- How to complete this task -
Check each line of the records for "screenshot"; collect those that have it.

(Collected data entries)
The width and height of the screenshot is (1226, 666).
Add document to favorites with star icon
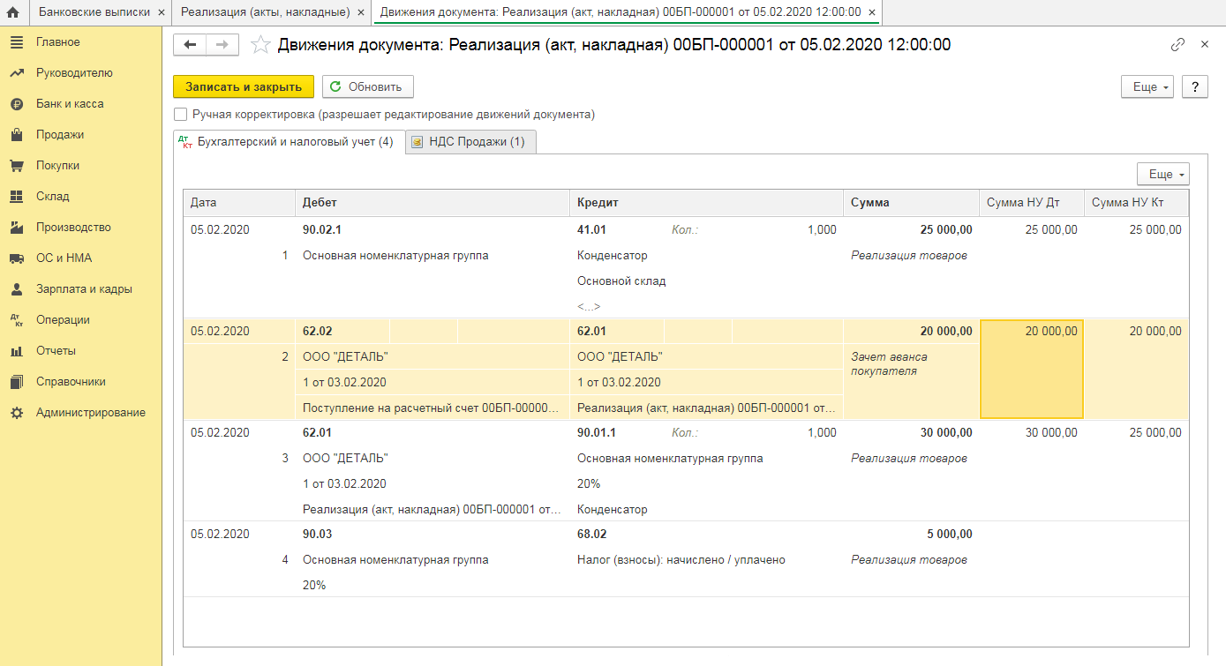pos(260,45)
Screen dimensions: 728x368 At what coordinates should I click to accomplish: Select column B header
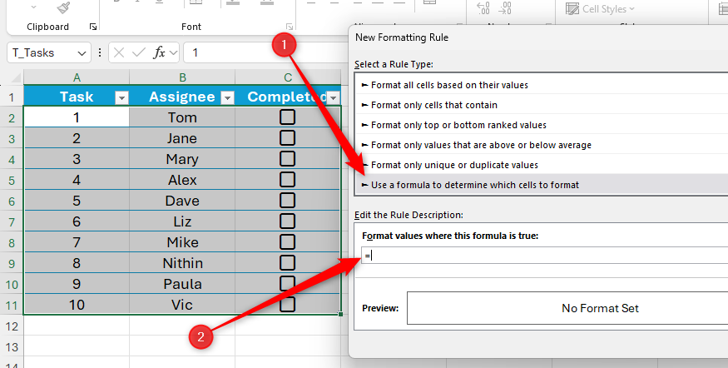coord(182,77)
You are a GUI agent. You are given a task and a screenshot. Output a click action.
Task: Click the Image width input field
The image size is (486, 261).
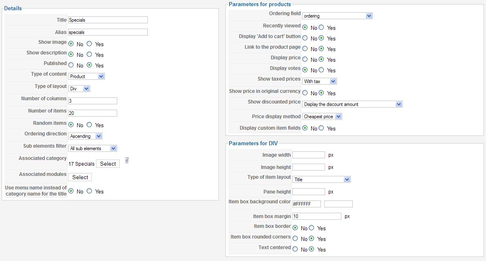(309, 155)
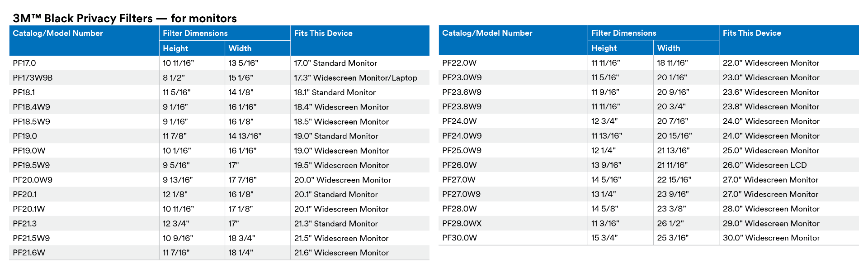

- Answer -
The width and height of the screenshot is (1226, 666).
You are a GUI agent. You are given a task and a screenshot. Output a click action.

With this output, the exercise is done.